埼玉で広がる消化ガス発電、下水汚泥から500世帯分の電力を生む:自然エネルギー
埼玉県は県内にある下水処理場で、汚泥処理の過程で発生する消化ガスなどを活用したバイオガス発電事業を展開する計画を掲げている。その1つである「元荒川水循環センター」でのバイオガス発電事業の内容が固まった。大原鉄工所が発電事業者となり、2019年4月から発電を開始する計画だ。年間の発電量は270万kWhを見込んでいる。
埼玉県は2016年7月25日、「元荒川水循環センター」でバイオガス発電事業を行うと発表した。汚泥の処理工程で発生する消化ガスを活用し、事業契約を結んだ民間企業の大原鉄工所が発電事業者として発電を行う。発電した電力は再生可能エネルギーの固定買取価格制度を利用して売電する。発電は2019年4月から20年間行う計画だ。
埼玉県の下水道局は、元荒川水循環センターに下水汚泥の容積を減少させる減容化などを目的に、汚泥消化槽の建設を進めている。汚泥消化槽では汚泥を減容化する過程で、メタンガスを主成分とする消化ガスが発生する。県はこの消化ガスを発電事業者である大原鉄工所に売却する。

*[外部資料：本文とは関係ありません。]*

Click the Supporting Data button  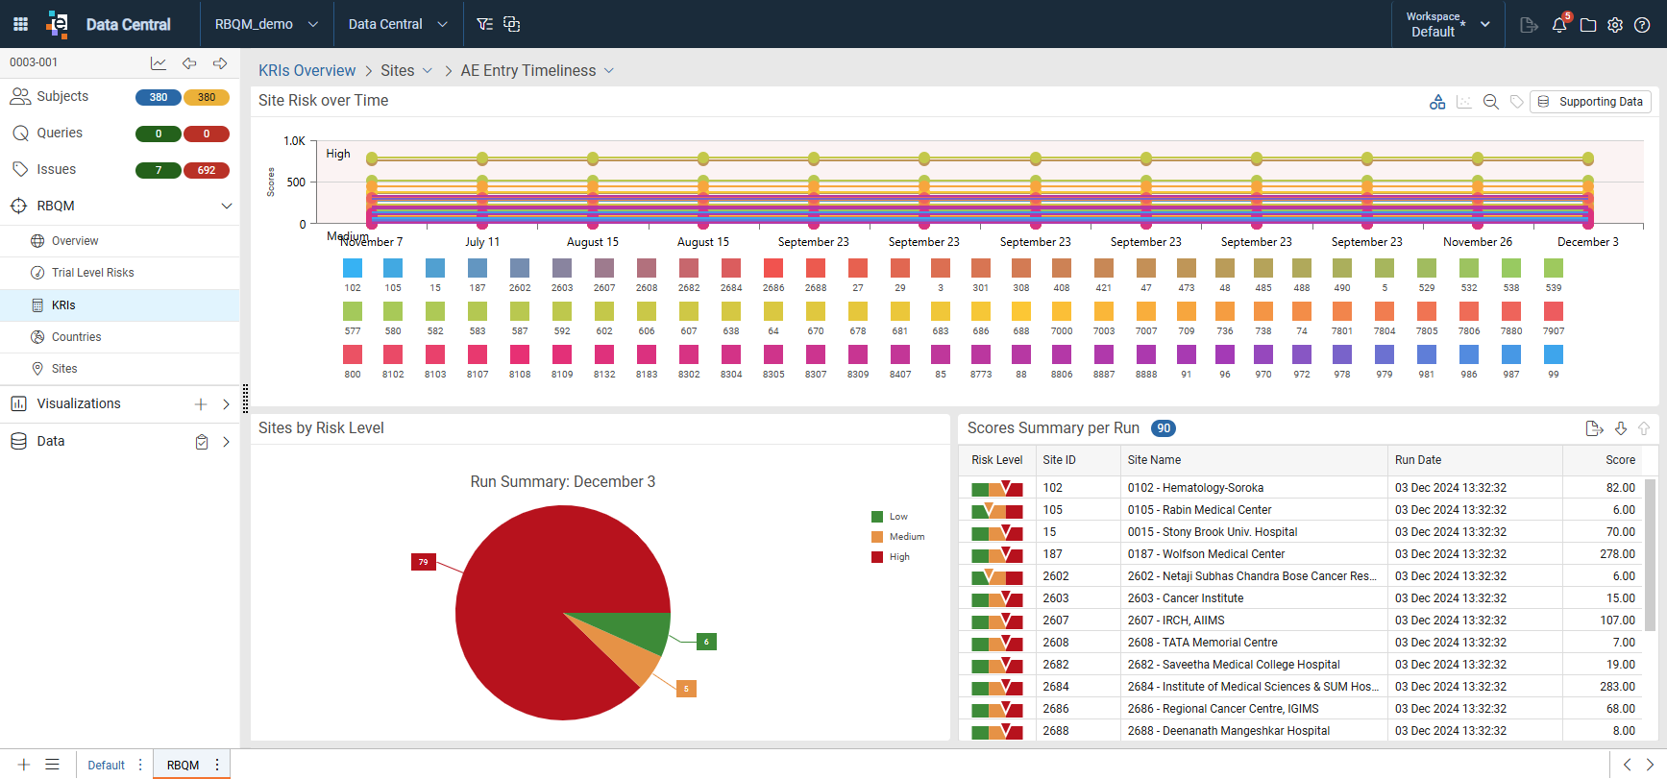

大原鉄工所は埼玉県から元荒川水循環センター内の土地を借り受けて、出力400kW(キロワット)のガス発電設備を建設する。消化ガスを利用し、年間に一般家庭500世帯分に相当する270万kWh(キロワット時)を発電する計画だ(図1)。これにより年間1300トンのCO2削減効果を見込めるという。
埼玉県はこの事業によって、既にある資産を生かしながら土地の貸付料や消化ガスの売却料などの収益を得られる。一方、大原鉄工所は消化ガスを利用し、安定的に再生可能エネルギーによる発電事業が行える。官民どちらにもメリットがある形態の発電事業だ。
県面積に占める河川割合が全国1位と水資源に恵まれる埼玉県は、流域下水道を処理する下水処理場を8つの流域で合計9カ所管理している。現在、バイオガス発電事業の展開を進めており、今後も県内の他の下水処理場にも広げていく考えだ(関連記事)。